**Work request**: Nothing but the lines from the one containing "The height and width of the screenshot is (525, 625)." to the end of the data should be copied, exactly, and the pictures stay out.

-- Records for this task follows --

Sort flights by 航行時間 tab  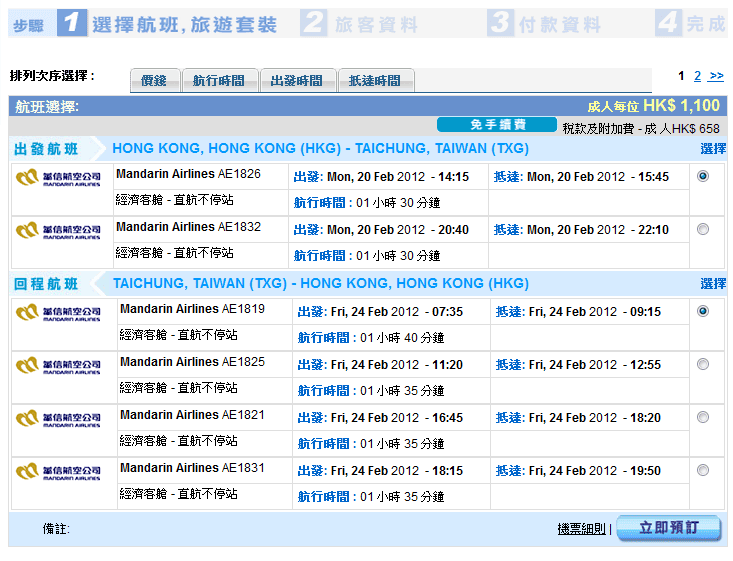click(219, 81)
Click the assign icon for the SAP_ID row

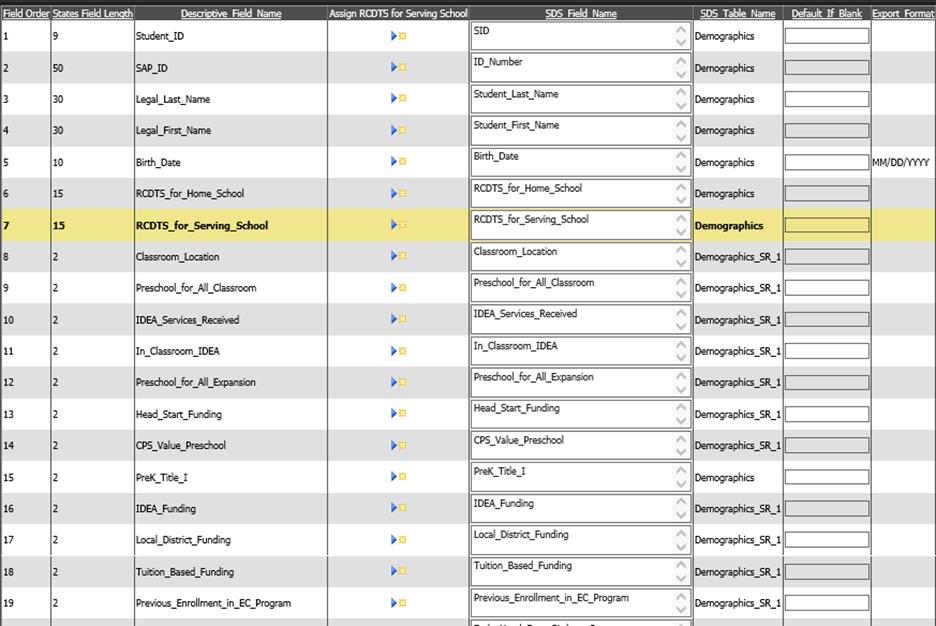[x=398, y=68]
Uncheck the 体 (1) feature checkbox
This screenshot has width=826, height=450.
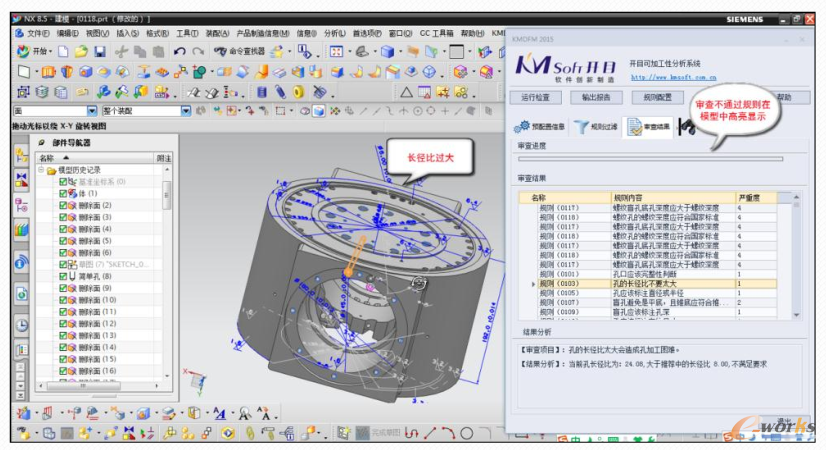[x=62, y=193]
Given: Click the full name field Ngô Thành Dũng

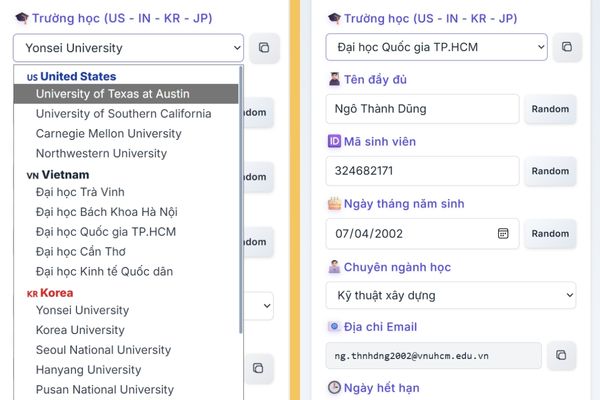Looking at the screenshot, I should tap(422, 109).
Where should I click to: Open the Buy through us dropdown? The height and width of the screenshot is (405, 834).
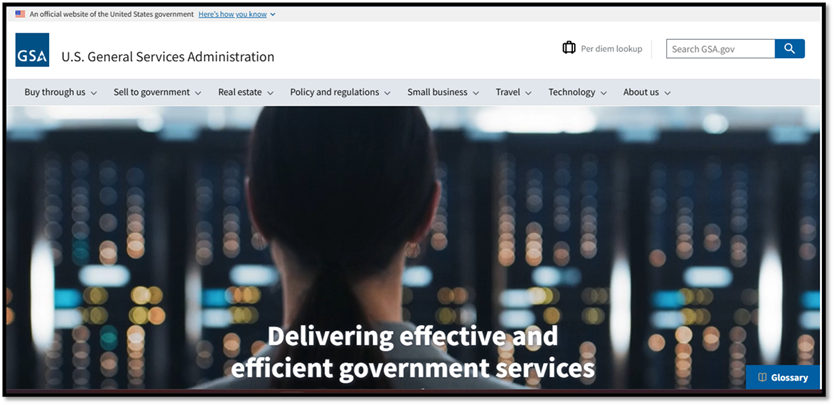(61, 92)
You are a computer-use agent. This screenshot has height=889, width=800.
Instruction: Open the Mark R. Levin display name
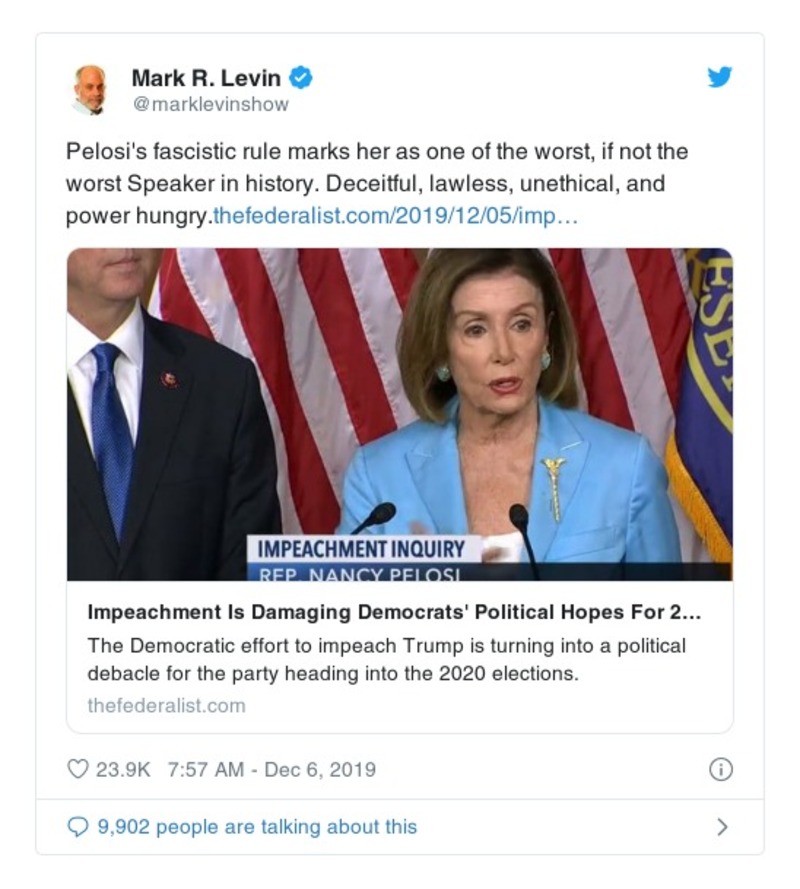[206, 78]
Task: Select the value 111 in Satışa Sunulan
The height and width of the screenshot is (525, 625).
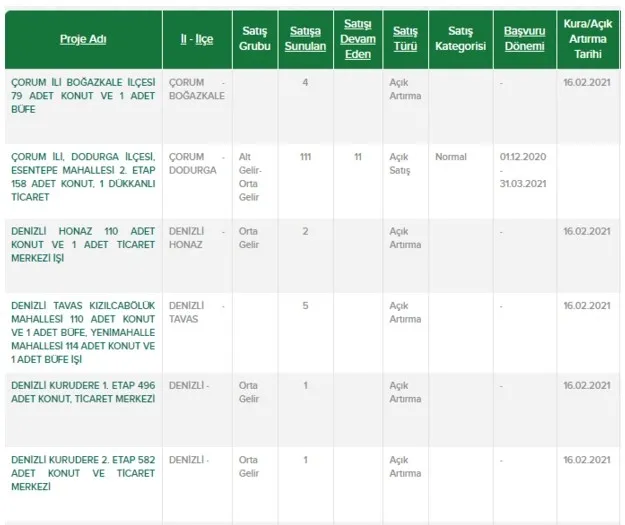Action: pyautogui.click(x=305, y=157)
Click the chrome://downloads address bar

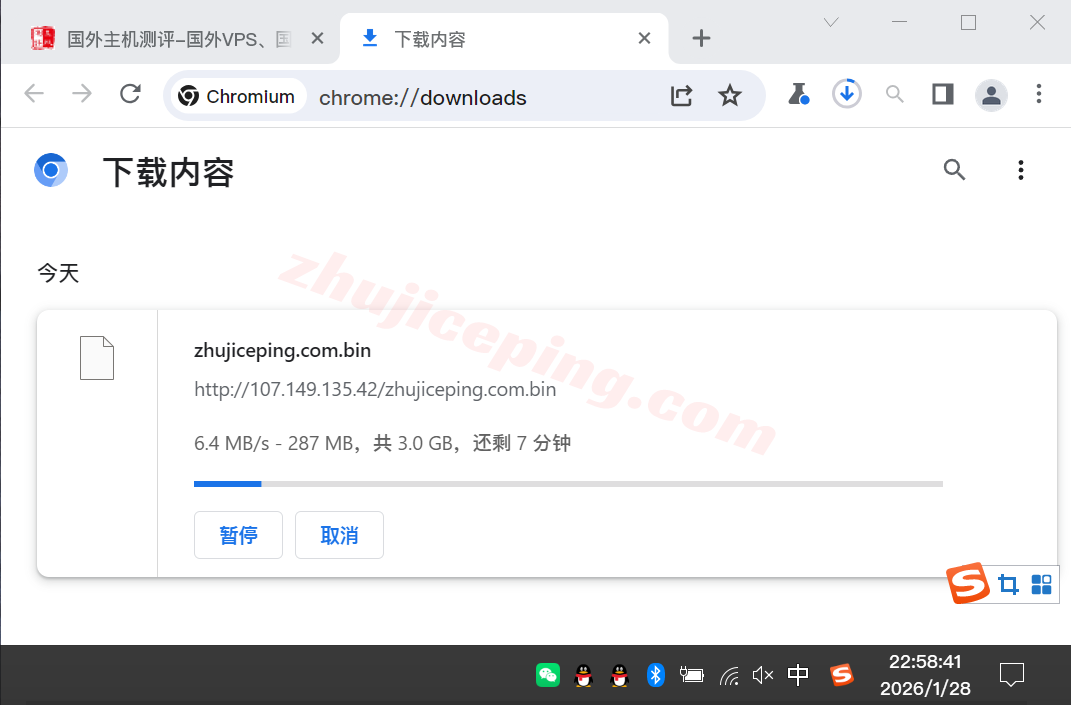[422, 97]
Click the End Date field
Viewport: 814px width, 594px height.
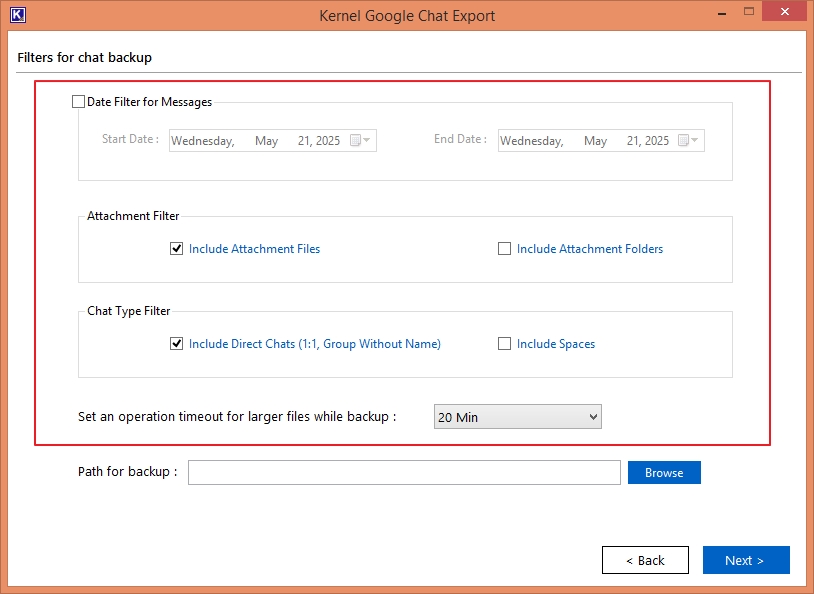[x=601, y=141]
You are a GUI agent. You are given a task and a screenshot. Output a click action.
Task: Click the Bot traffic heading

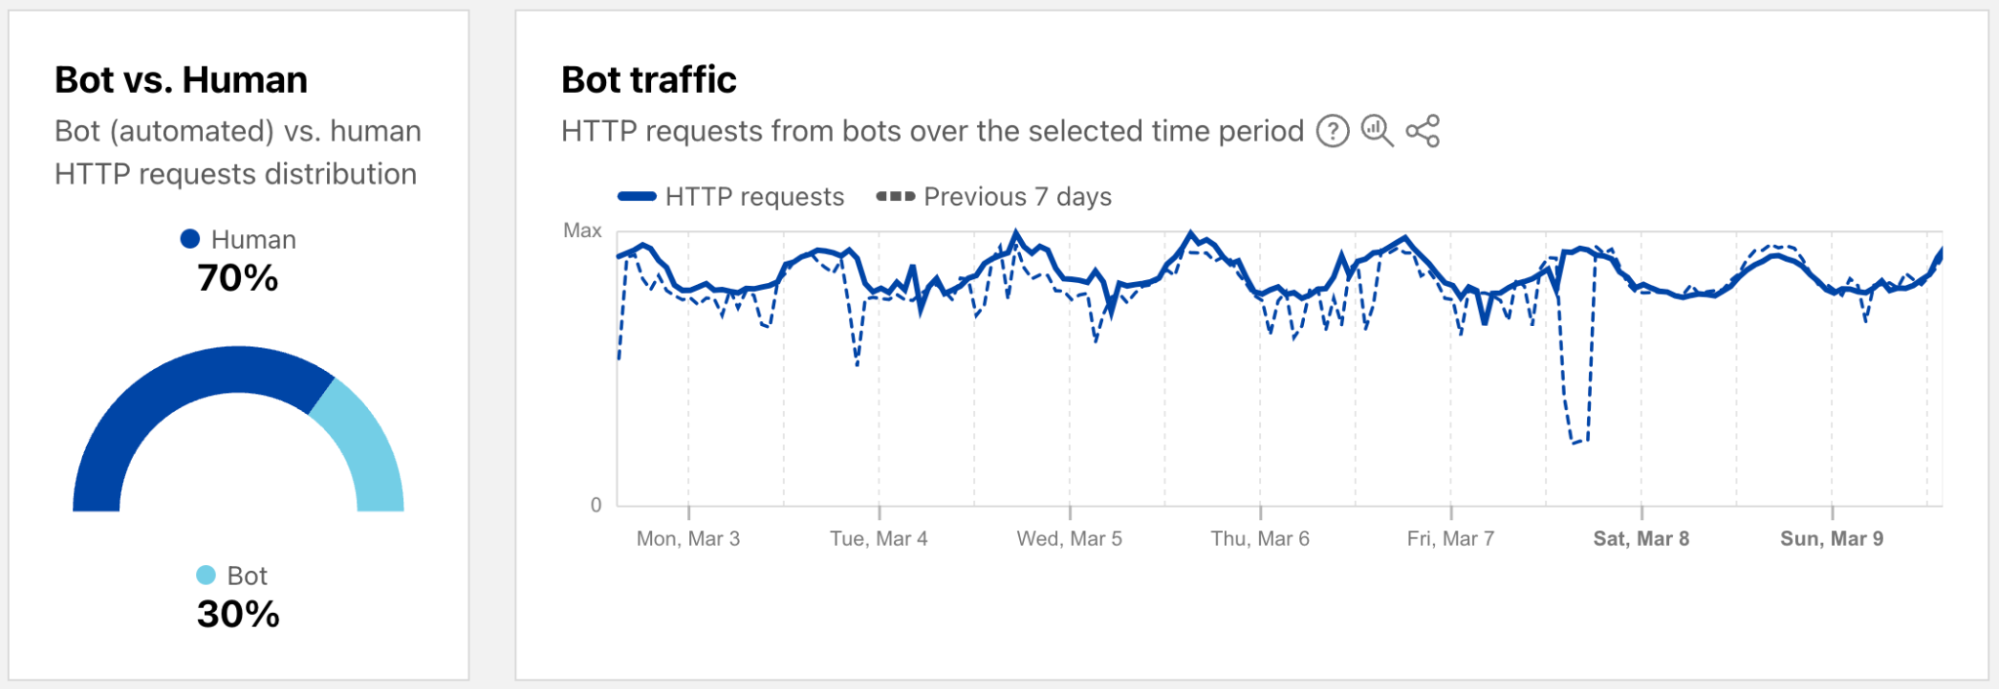649,80
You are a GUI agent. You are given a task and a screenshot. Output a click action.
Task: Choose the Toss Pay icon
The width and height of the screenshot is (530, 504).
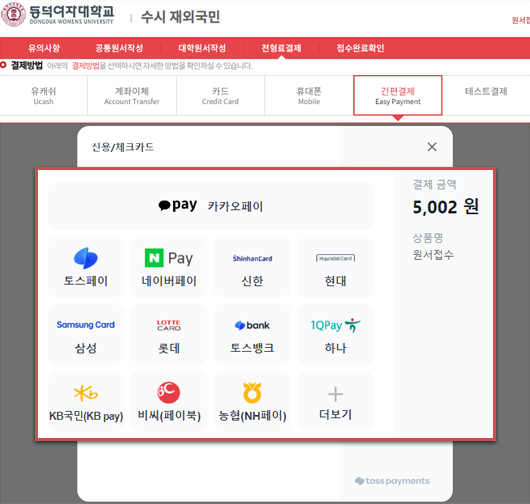86,267
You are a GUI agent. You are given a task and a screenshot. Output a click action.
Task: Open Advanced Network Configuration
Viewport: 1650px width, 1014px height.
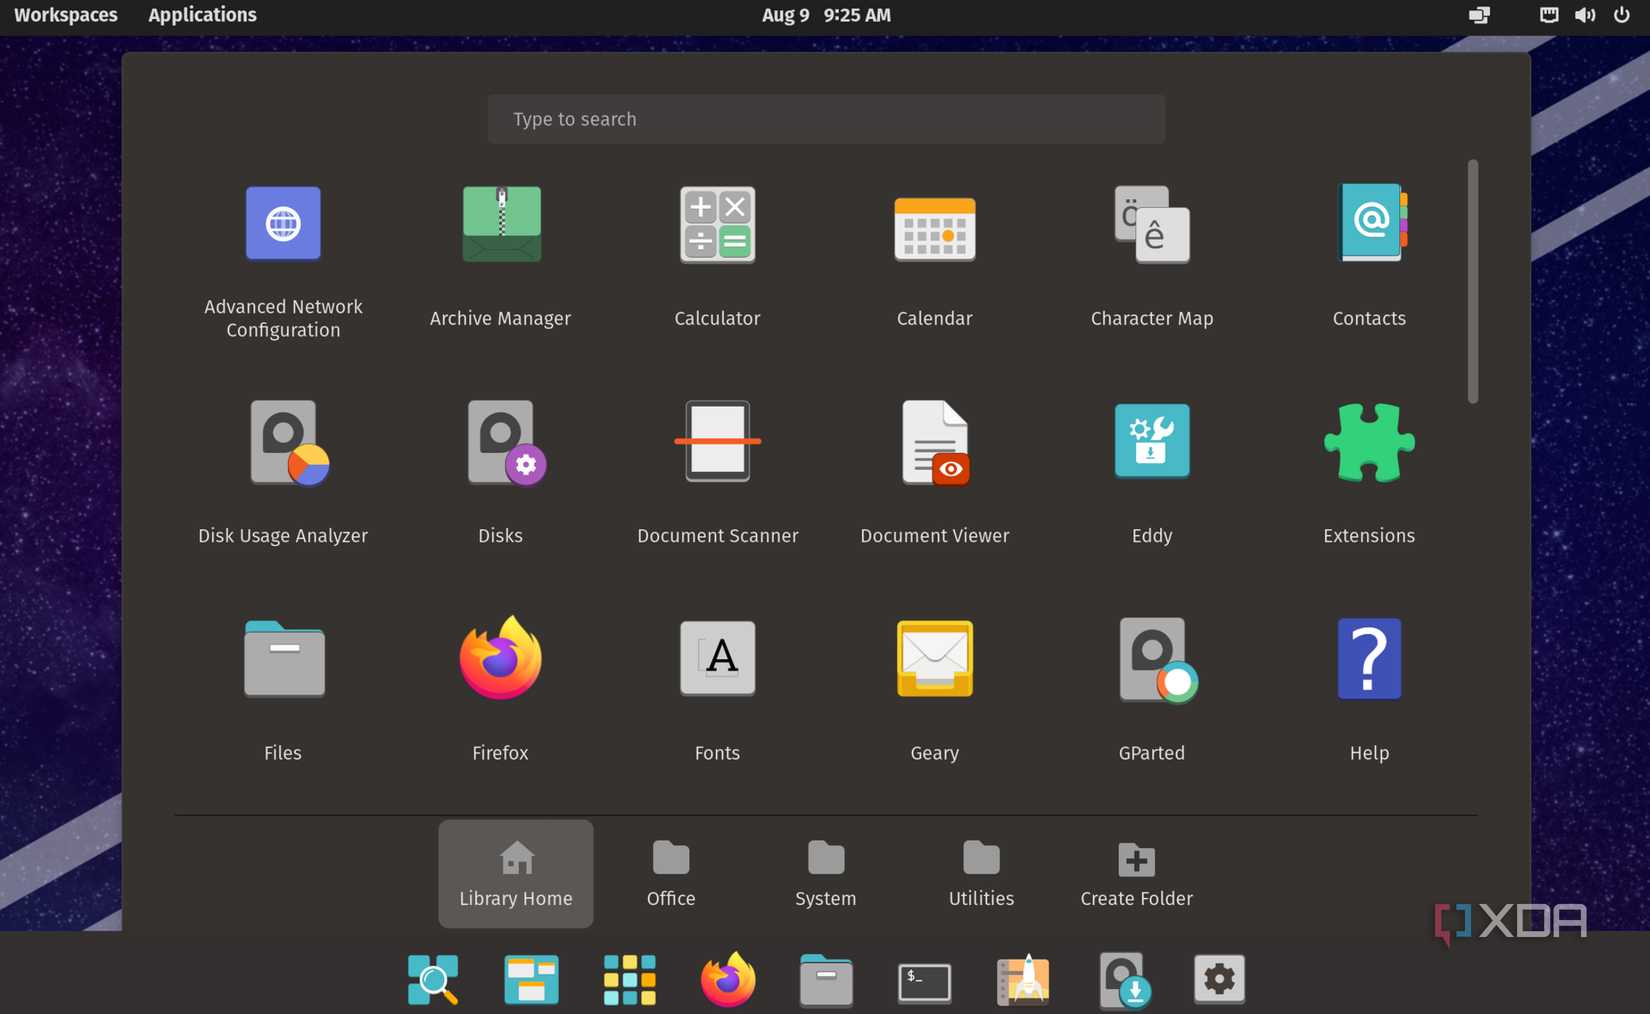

-- Records for this task concluded --

**Answer section**:
The height and width of the screenshot is (525, 625).
Action: pyautogui.click(x=305, y=157)
Click the chrome://downloads address bar

[422, 97]
Click the End Date field
Viewport: 814px width, 594px height.
[x=601, y=141]
You are a GUI agent. You are given a task and a screenshot. Output a click action.
Task: Click the Bot traffic heading

649,80
You are a GUI agent. You are given a task and a screenshot. Output a click action.
Task: Choose the Toss Pay icon
The width and height of the screenshot is (530, 504).
86,267
You are a GUI agent. You are given a task and a screenshot. Output a click action.
Task: Open Advanced Network Configuration
Viewport: 1650px width, 1014px height.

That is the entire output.